• What you need to do: Return, unchanged, the rows below that begin with the line containing "Go to Coupons" and end with the line containing "click(127, 734)", including both of those lines.

• Extracted entries:
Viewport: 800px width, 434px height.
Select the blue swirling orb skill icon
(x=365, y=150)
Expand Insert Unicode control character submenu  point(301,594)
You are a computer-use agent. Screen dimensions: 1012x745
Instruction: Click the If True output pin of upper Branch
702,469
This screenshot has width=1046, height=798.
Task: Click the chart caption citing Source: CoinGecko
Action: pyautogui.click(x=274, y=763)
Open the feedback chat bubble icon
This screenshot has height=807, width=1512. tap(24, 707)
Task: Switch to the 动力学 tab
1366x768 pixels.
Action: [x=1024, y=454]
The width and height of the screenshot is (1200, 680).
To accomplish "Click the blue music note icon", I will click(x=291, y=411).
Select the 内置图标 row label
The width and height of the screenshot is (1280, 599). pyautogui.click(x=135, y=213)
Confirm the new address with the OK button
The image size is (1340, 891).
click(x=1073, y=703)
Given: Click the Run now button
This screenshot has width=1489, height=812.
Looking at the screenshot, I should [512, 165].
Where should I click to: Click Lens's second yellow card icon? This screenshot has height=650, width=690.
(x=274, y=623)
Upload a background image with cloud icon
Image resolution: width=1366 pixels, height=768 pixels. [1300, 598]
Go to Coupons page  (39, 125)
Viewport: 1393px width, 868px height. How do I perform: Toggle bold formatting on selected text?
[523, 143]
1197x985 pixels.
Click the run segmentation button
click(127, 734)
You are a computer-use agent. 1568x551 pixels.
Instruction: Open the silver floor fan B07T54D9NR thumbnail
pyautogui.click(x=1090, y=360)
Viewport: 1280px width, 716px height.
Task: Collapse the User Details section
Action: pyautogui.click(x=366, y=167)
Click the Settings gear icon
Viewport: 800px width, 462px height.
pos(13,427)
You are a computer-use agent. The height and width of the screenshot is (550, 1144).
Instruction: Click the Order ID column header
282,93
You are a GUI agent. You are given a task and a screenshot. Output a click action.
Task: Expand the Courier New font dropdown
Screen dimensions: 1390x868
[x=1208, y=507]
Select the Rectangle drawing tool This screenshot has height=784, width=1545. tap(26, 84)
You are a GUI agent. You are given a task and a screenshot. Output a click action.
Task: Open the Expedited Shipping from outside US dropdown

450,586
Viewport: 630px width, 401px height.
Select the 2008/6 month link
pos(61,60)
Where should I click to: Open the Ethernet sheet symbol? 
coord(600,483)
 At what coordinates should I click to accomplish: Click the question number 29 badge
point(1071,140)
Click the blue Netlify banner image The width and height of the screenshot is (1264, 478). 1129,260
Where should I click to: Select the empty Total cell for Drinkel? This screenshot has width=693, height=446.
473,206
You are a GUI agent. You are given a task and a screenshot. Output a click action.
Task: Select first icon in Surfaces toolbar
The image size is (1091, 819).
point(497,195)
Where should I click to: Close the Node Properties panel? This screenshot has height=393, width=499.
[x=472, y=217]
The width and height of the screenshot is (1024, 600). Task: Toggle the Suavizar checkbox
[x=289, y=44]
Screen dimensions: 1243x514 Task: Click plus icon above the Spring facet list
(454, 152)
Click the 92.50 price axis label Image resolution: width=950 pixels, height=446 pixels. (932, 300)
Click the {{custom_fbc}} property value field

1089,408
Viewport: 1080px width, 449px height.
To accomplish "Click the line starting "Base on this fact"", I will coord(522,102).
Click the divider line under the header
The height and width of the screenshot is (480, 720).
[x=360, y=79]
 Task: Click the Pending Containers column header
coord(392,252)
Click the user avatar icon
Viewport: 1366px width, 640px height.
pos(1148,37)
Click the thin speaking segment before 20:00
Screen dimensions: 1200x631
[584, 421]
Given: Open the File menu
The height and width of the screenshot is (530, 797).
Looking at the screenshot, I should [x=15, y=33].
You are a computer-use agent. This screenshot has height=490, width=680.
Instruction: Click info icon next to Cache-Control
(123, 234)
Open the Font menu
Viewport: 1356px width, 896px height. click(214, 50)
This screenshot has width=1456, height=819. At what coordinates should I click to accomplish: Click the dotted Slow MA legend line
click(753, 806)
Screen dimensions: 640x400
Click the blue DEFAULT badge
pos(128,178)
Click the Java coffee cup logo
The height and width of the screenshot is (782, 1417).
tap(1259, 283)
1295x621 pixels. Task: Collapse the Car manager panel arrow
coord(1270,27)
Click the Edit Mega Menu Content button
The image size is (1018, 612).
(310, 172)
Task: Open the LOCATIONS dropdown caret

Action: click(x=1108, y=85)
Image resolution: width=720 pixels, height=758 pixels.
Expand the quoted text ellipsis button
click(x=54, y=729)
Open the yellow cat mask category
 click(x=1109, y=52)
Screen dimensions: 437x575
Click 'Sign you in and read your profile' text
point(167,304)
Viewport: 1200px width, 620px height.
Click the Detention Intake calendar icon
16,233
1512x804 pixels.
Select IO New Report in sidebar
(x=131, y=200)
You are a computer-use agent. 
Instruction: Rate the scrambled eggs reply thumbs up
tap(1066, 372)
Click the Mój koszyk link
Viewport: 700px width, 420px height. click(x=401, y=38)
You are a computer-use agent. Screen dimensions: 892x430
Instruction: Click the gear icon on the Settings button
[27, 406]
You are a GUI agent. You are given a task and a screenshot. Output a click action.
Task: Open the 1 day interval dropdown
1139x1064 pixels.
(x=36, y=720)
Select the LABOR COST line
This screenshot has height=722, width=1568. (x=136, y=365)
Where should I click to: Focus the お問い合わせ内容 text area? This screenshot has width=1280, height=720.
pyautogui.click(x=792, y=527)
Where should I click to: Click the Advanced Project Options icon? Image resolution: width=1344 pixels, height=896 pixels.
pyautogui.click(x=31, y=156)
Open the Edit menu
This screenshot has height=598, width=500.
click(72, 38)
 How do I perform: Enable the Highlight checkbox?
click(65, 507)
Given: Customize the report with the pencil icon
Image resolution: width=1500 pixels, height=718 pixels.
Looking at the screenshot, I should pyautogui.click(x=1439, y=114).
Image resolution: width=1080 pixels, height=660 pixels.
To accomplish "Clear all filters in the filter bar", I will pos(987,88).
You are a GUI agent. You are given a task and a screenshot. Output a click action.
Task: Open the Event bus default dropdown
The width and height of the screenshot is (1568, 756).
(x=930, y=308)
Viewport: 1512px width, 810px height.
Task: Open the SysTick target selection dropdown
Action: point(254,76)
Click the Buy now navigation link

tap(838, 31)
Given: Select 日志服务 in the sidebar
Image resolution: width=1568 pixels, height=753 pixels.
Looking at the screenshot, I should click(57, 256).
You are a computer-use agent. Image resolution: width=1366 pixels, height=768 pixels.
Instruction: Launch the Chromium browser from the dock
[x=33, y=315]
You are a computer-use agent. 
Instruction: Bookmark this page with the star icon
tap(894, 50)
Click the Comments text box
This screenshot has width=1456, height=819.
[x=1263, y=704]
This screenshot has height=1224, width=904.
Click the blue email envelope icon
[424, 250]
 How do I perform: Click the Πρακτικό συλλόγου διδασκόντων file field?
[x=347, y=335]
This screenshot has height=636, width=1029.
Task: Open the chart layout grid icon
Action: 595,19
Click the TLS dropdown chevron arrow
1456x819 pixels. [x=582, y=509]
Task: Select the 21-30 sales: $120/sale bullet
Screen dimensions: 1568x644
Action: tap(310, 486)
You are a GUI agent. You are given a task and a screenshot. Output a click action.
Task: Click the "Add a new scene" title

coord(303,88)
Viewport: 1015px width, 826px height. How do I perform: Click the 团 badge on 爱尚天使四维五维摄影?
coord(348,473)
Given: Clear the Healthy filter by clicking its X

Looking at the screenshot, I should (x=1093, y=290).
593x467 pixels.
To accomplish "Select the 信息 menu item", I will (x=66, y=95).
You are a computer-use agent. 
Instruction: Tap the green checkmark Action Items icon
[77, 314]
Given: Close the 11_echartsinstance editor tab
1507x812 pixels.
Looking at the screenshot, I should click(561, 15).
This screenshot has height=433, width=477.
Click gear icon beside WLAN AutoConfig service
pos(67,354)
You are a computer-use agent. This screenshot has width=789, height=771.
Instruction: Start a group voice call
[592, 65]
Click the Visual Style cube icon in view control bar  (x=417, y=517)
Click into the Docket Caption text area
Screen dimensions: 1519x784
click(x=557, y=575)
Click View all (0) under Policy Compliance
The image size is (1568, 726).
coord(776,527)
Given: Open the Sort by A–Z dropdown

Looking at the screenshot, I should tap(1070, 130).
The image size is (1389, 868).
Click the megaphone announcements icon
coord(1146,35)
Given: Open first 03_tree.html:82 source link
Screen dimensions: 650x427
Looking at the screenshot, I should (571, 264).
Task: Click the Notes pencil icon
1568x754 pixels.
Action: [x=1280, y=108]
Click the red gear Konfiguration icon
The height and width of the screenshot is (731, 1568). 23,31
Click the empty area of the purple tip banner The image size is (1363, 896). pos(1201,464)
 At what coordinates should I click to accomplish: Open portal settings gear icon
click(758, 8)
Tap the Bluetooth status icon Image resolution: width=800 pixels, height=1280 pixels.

• Finished task:
Go to Coupons page  (39, 125)
Viewport: 1393px width, 868px height. How do I perform: Toggle bold formatting on selected text?
[523, 143]
1197x985 pixels.
Click the run segmentation button
click(127, 734)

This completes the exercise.